I can do it all. But that doesn’t mean I should. Especially not without rest. Not without help. Not without space to pivot between what I’m holding and what I’m healing.
Because I’m not a machine—I’m an Emotional Generator, babe.
I ride waves. Sometimes smooth. Sometimes tsunami. And lately? It’s been tsunami season.
Exhaustion has been sitting heavy on my chest this past month. Not just tired-tired, but soul fatigue. That quiet, creeping burnout that doesn’t knock on the door—it just kicks it down and makes itself at home.
But this weekend, in the middle of my breakdown, I let myself be seen.
And instead of being told to “toughen up” or “get it together,” I was met with presence. Patience. Love.
That kind of holding? That’s healing. That’s sacred.
We all need someone who can hold us in the mess—not fix it, just witness it. Someone who doesn’t rush to patch our pain but says, “I see you. I hear you. I’m here.”
So to my husband—my main squeeze, my soft place to land—thank you.
Thank you for letting me speak without needing to make sense. Thank you for showing me that I don’t have to do it all to be loved. Thank you for listening when all I could do was unravel.
If you’re reading this and you’ve been trying to “do it all” while quietly falling apart—please hear me: you’re allowed to pause. You’re allowed to ask for help (even when you don’t know how). You’re allowed to be the strong one and the soft one. The master and the mess.

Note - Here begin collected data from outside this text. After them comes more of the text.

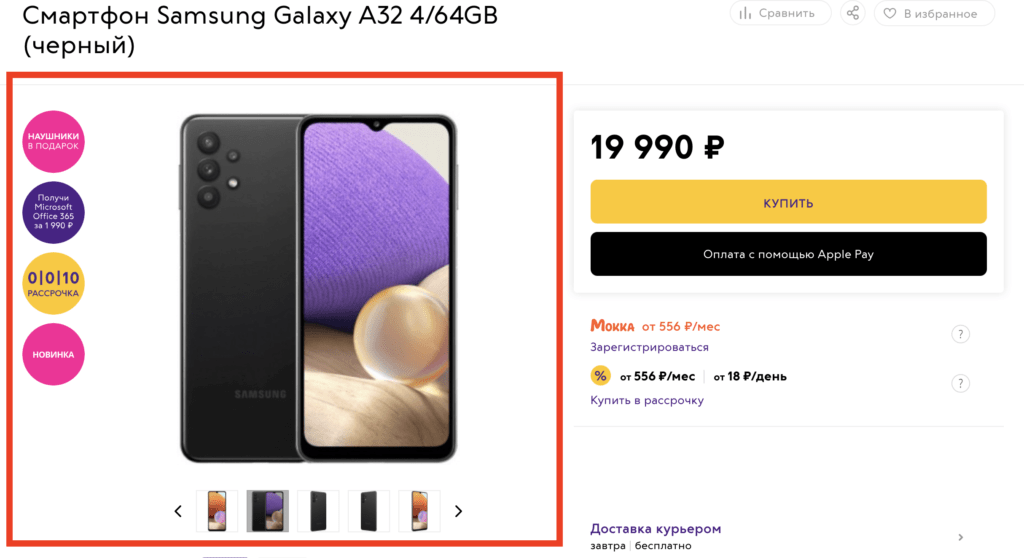Click the share icon button
The image size is (1024, 558).
click(852, 13)
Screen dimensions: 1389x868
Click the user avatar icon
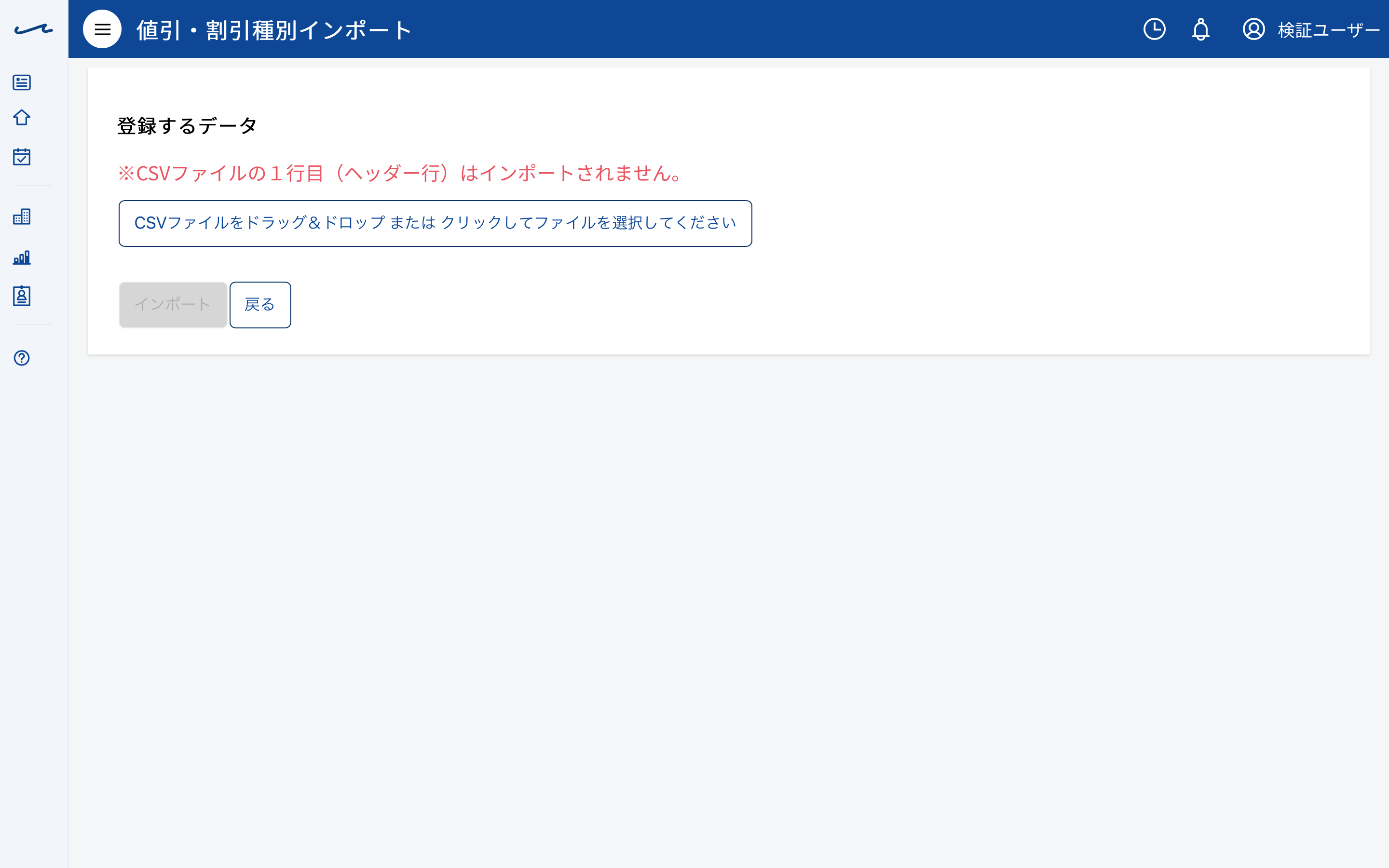tap(1253, 29)
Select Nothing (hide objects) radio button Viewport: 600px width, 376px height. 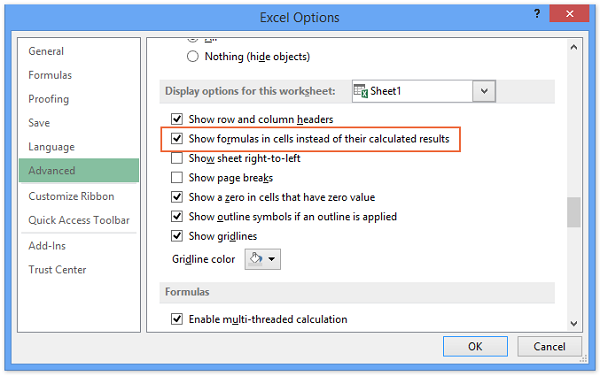[192, 57]
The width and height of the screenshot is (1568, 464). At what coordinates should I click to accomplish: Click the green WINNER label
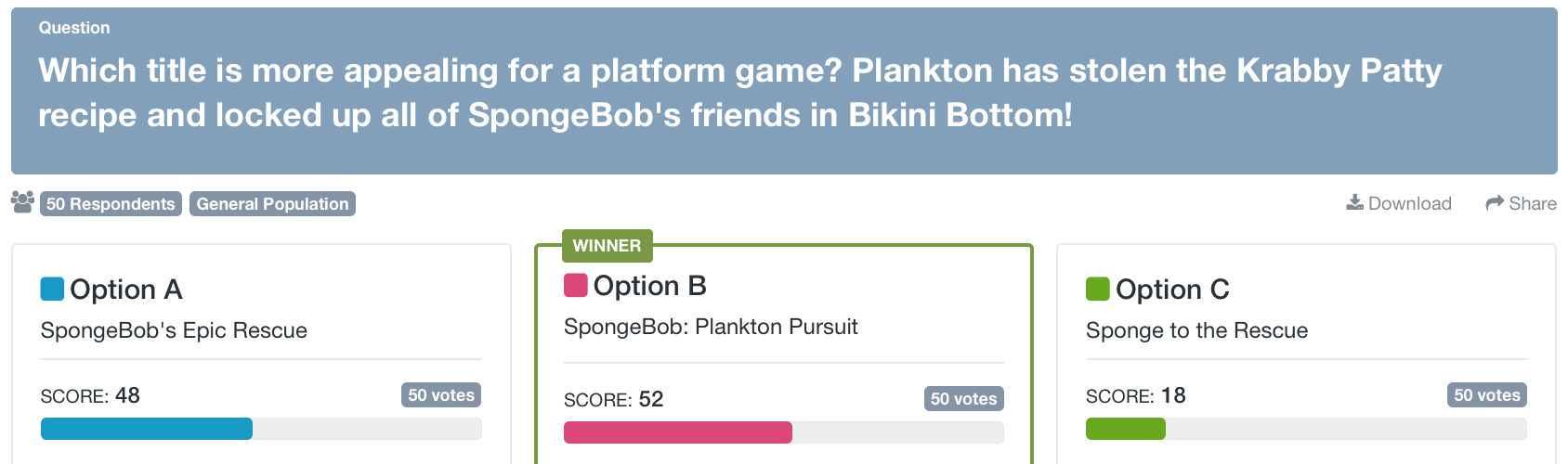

And if you want to hear more about this moment and how it’s reshaping the way I move through love, healing, and self-leadership, tune into Soul Sync Diaries: Episode 5.
I’m pulling back the curtain on what it means to be seen in it—not after the glow-up, but in the grit.
Because healing doesn’t always look like breakthroughs and aha moments. Sometimes it looks like falling apart in the arms of someone who simply won’t let go.